Reading Thomas Friedman’s excellent New York Times columns from Dubai recently, I was struck by his
point that for the first time, the countries of the Middle East can no longer
simply blame the problems on “the West” but are, or will be, forced to recognise
that ISIS, or Daech, is a homegrown monster that calls into question everyone’s
understanding of what and who they are and intend to be. And seeing the
degeneration of Sunni-Shia relations in the area, I’m reminded of, say, the St
Bartholomew’s Massacre of 1572 and the fact that, 400 years after that, my
mother still refused to buy meat from our town’s Catholic butcher. We
Christians have been there, done that. Yes, torn the other guys limb from limb,
cut their throats, decapitated them, drowned them in barrels, the lot. It makes
one think about how we got out of that. I suspect it involved three or four
successive and in part cumulative factors.
First, strong monarchies and
symbolic power. When I first visited Versailles, I found it excessive and
vulgar. Only later did I realise the gigantic and brilliant public-relations
exercise it had been. Louis XIV accomplished, with Versailles, the astonishing
feat of convincing provincial seigneurs, who had real power in the form of private armies, that the number of feet
they were allowed to stand from the King’s bed at his morning levée – in other words, symbolic power – was more important to
their well-being than being lords of Lorraine.
That began the drain away from murderous mobs run by ambitious warlords.
Second, the Enlightenment. That
curious and formless movement toward knowledge in harness with civilised
behaviour, that second Renaissance that briefly celebrated balance and harmony
and went on to apply thought to emotion, modified faith by making it unreasonable to maim and kill for its
sake. In the time, and the world, of Diderot and Voltaire, faith was
increasingly what one lived in one’s private relation to God; the Church was
where those of faith came together, but society as a whole was supposed to be
directed by reasonable and civilised behaviour. This, of course, had a few
serious birth-pains involving guillotines and terror, but in the end it proved
irresistible because, like democracy, it was the worst conceivable system
except for all the alternatives.
Third, the Industrial Revolution.
This almost-unimaginable J-curve of social and material change, which is still
going on, although for many it intensified their faith (think of the Oxford
Movement), made the habits of the Enlightenment – faith as something you might
propagate but you did not maim or kill for – not only attractive but essential.
It also continued another aspect of the Enlightenment: atheism, the failure of faith when touched by reason,
grew apace and from then on faith could no longer ignore it.

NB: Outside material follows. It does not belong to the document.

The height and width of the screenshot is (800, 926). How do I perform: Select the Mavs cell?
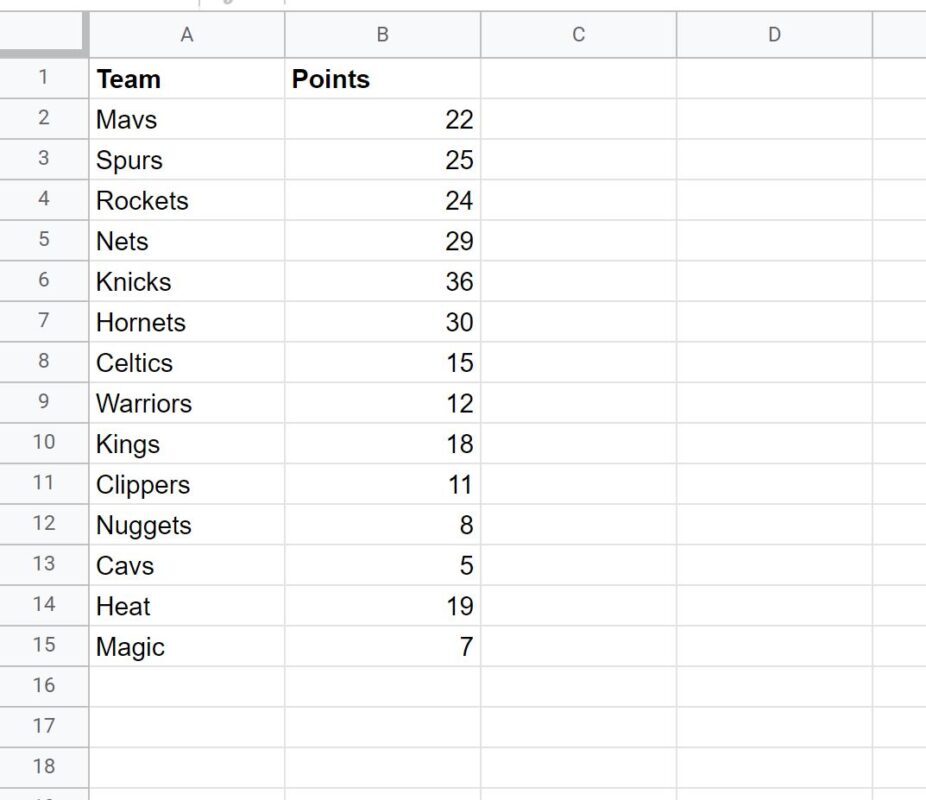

So, now. What about now? In large
swathes of the world, Christian faith is being threatened by real, physical
enemies who still consider faith something worth maiming and killing for. How
do we, and should we, react? On a worldly level, Friedman, I think, is right:
containment to stop the horror spreading, and amplification to help good
developments where they are starting to happen. But what do we do as
Christians? Well, in many churches there is an admirable movement to help
fellow-believers in that part of the world. But beyond that? Yesterday at a
dinner party I heard some devout people’s reaction: No truck with Islam in any
form, it’s an evil masquerading as a religion, maybe it was decent once but
that was centuries ago, etcetera etcetera.
It made me reflect that in the
various churches I have worshipped in since 2001, not once have I heard prayers
for those we feel, and often know, to be our enemies. I have heard prayers for
the Queen; I have heard prayers for various Presidents and their governments; I
have heard many prayers for persecuted Christians everywhere; but I have not
heard prayers for the members of ISIS; I have not heard prayers for Vladimir
Putin; I have not heard prayers for Boko Haram. Let us ponder this very
seriously. And reread Matthew 5:43-48, in the full knowledge that for those in
the field that is almost impossibly difficult, but that for us, for us in safety and in prayer, it is probably crucial.